Erupcja is a hypnotic anti-romance, with Charli XCX and Lena Góra turning 71 minutes in Warsaw into something you feel long after the credits.
Director: Pete Ohs
Genre: Comedy, Drama, Romance
Run Time: 71′
U.S. Release: April 17, 2026
U.K. Release: TBA
Where to Watch: In theaters
Some films arrive like an invitation you didn’t know was coming. Erupcja, the latest from American independent filmmaker Pete Ohs, is exactly that. Shot in Poland with a skeleton crew and a story only half-written before cameras rolled, this 71-minute anti-romantic comedy moves through you like a song stuck in your head. The title is Polish for “eruption,” and Erupcja earns every bit of that word.
Bethany (Charli XCX, of The Moment) is vacationing in Warsaw with her doting boyfriend Rob (Will Madden, of The Beta Test). He has plans. She suspects those plans involve a ring. Rather than wait for the question, Bethany bolts, reconnecting with Nel (Lena Góra), an old friend she hasn’t seen in years. What follows is a few days of wandering through lofts, clubs, and cobblestone back streets as the two women fall into a rhythm that’s equal parts intoxicating and reckless.
These aren’t especially good people, and the film knows it. Bethany ditches the man she’s lived with for a year and traveled with without a second thought. Nel deprioritizes her own recently returned ex in favor of Bethany, repeating a pattern both women perfected years ago. The difference is that Nel feels the sting of it now. Bethany doesn’t. Ohs and his cast give us people talking about nothing while saying everything, and the result is something that gets under your skin before you realize it’s happening.
Comparisons to Richard Linklater, Ethan Hawke, and Julie Delpy’s Before trilogy will come fast, but they sell both projects short. Where those films track a single romance across decades of conversation, Erupcja scatters its attention across a constellation of people whose orbits keep pulling them into collision. The vibe is similar. The intent is entirely its own. Góra is the revelation, carrying the emotional weight with a face that communicates volumes between lines. Charli XCX continues proving she’s a formidable screen presence, all raw instinct and irresistible charisma.
Madden, who previously collaborated with Ohs on the delightfully offbeat Jethica, brings a tenderness to Rob that sneaks up on you. Left to wander Warsaw alone after Bethany bails, he begins seeing the city for the vibrant, complicated place it actually is, rather than through the romantic lens she’d built. It’s a performance that doesn’t announce itself, and it’s better for it. Claude (Jeremy O. Harris, Tony-nominated for writing “Slave Play” on Broadway), a random connection Bethany meets that happens to be connected to Nel, occupies a less defined space, his thread feeling most born from Ohs’s improvisational process. An unseen narrator (Jacek Zubiel) fills in the emotional context, deepening connections we might not have drawn on our own.

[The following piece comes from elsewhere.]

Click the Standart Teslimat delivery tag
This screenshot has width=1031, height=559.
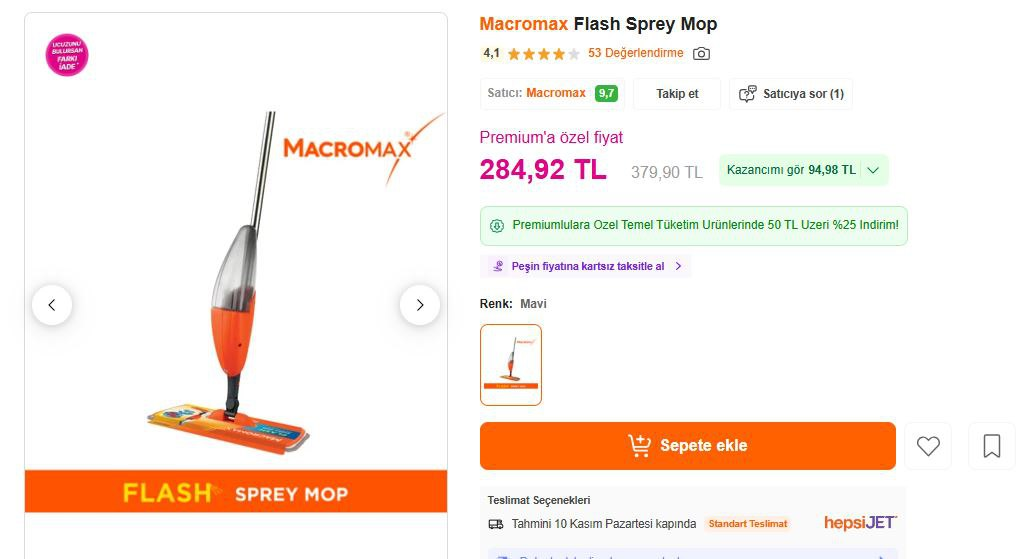coord(748,524)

Ohs wrote, directed, edited, shot, and produced Erupcja, finding a location first, workshopping characters with his cast, then shooting with only half the film outlined. The rest gets written on the fly, the crew living the story one scene at a time. It could have been chaos. Instead, it gives the film the warmth of a travelogue and the intimacy of eavesdropping on strangers who feel oddly familiar.
Composers Isabella Summers and Charles Watson provide a score that drifts in like another guest at the table, complementing the film’s well-curated soundtrack. Costume designer Agata Dziurgot makes every character feel like we’ve caught them on any given Tuesday. And keep an eye on the color work: the film periodically floods the screen with a single solid hue before cutting to a frame where that color hides in plain sight. Sometimes it’s obvious. Other times you have to be quick to find it.

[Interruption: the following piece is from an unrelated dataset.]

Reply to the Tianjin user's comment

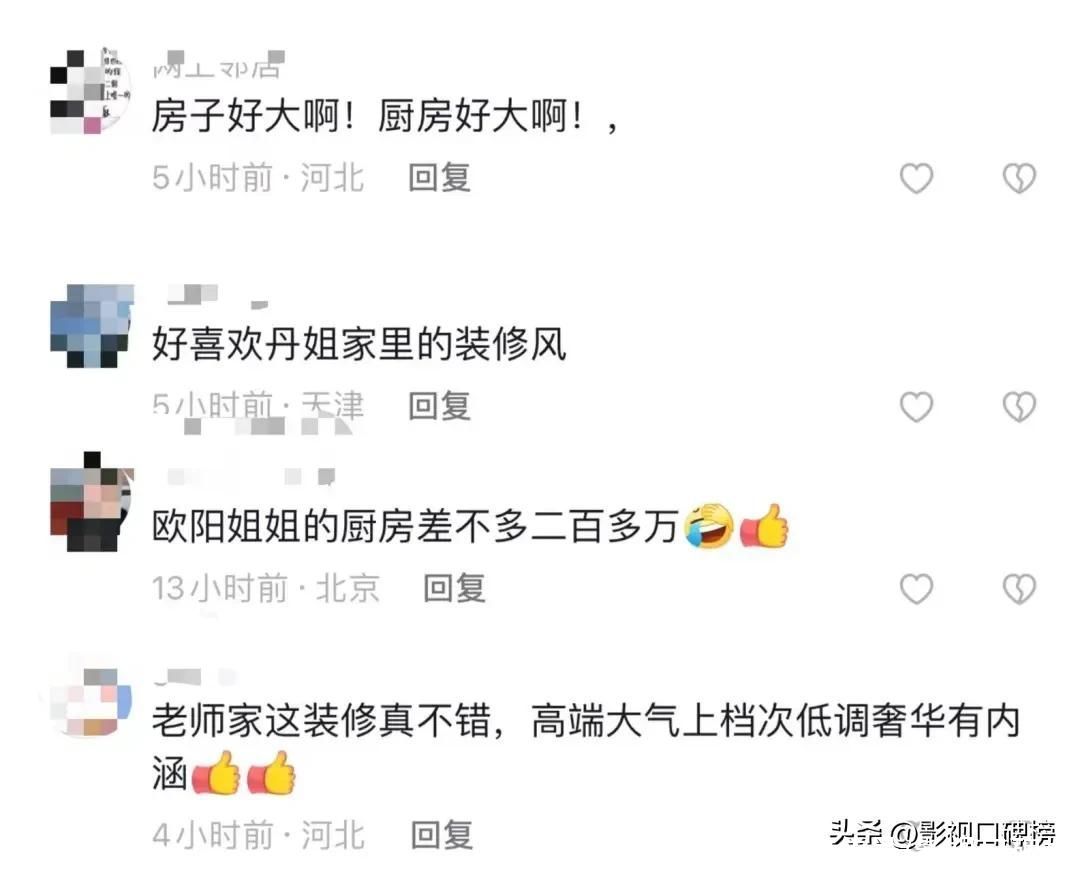439,406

I wasn’t expecting Erupcja to be as lovely as it was. A small cast in a big city with even bigger emotions turns out to have been exactly what Ohs needed to push the limits of what film can be when you trust your collaborators. 71 minutes flew by in a heartbeat. So well done. So very well done.

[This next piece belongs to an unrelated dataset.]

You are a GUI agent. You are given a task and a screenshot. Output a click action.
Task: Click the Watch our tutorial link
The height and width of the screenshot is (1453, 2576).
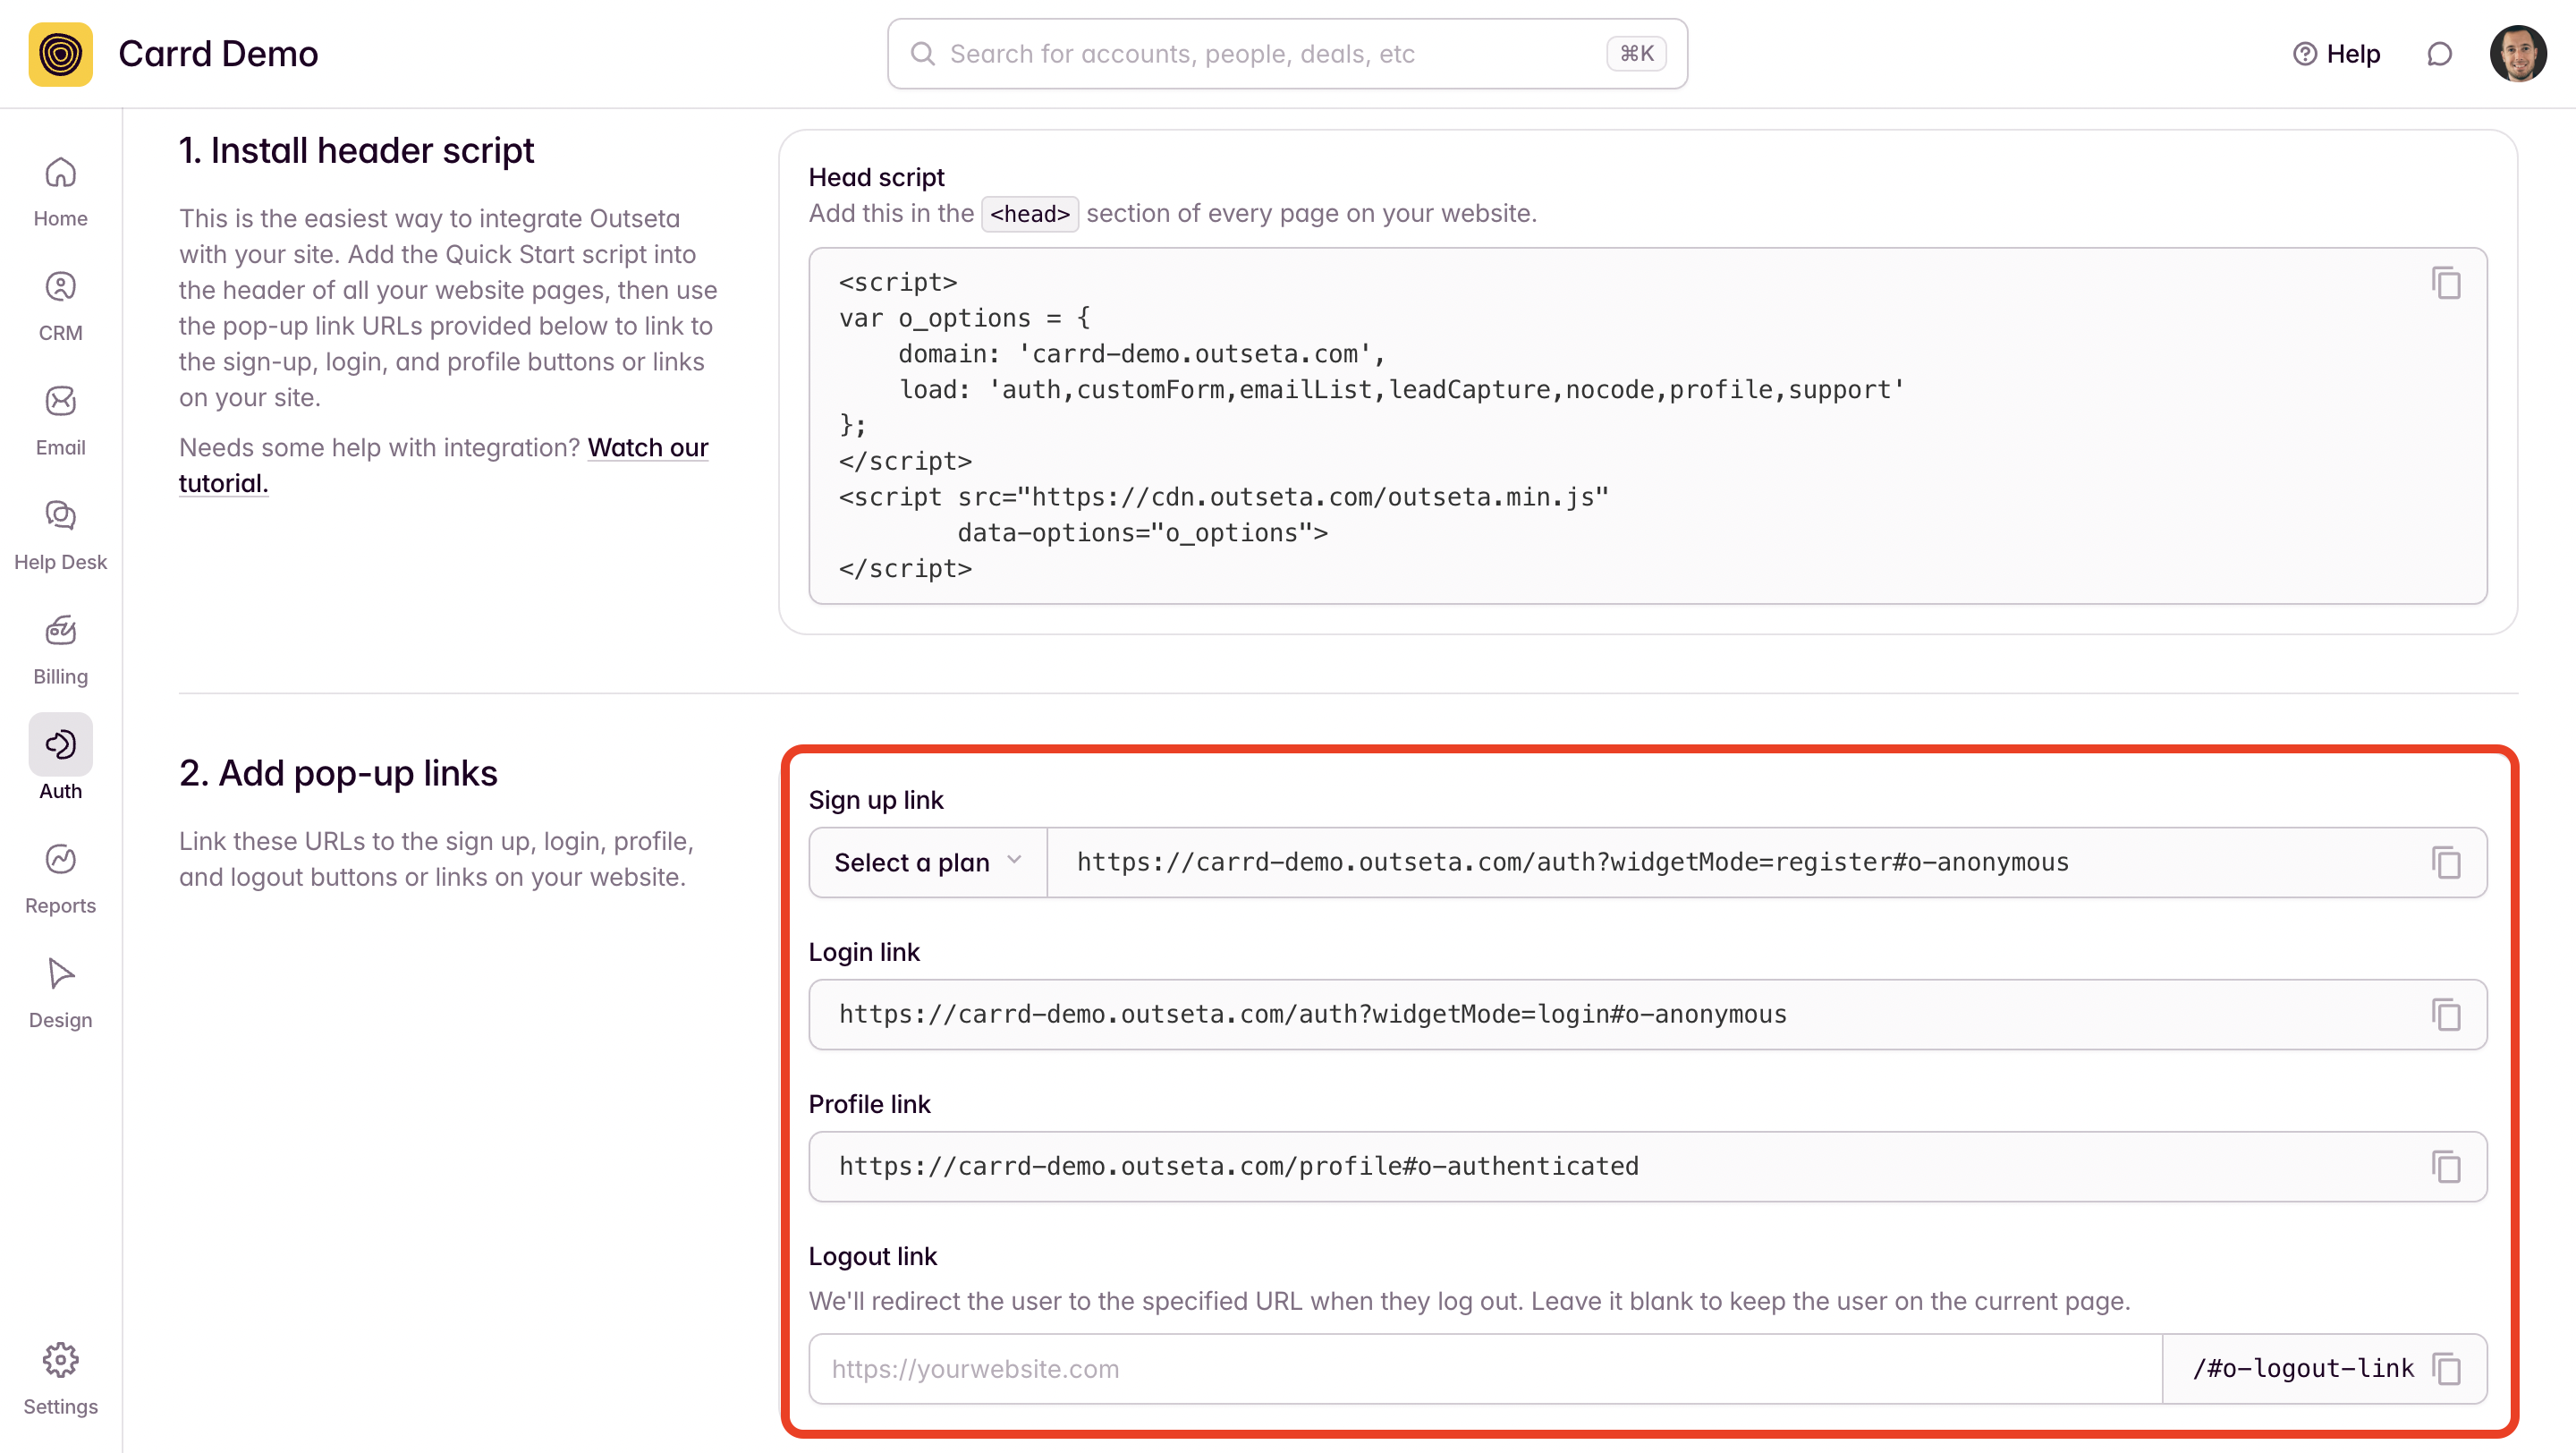pos(647,448)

Erupcja: Movie Plot & Recap
Synopsis:
A romantic vacation in Warsaw goes sideways when Bethany ditches her boyfriend to reconnect with an old friend, setting off an emotional eruption that sends three lives spiraling through the city.
Pros:
- Lena Góra delivers a magnetic, emotionally layered performance
- Ohs’s unique creative process gives the film infectious spontaneity
- Stunning color work and a perfectly curated soundtrack
Cons:
- Jeremy O. Harris’s thread feels less organic than the central pairing
- The improvisational structure may feel too loose for some viewers
- At 71 minutes, not every character gets the room they deserve
Erupcja will be released in US theaters on April 17, 2026.